● **Work instruction**: Gather all lines with "agent" from the records.

● **Data supplied**:
Segment Open

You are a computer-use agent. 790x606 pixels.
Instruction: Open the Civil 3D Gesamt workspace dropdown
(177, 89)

Segment Closed
Segment Open

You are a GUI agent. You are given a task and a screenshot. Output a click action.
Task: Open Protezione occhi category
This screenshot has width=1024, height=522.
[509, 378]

Segment Closed

● **Exercise result**:
You are a computer-use agent. 790x606 pixels.
You are a GUI agent. You are given a task and a screenshot. Output a click action.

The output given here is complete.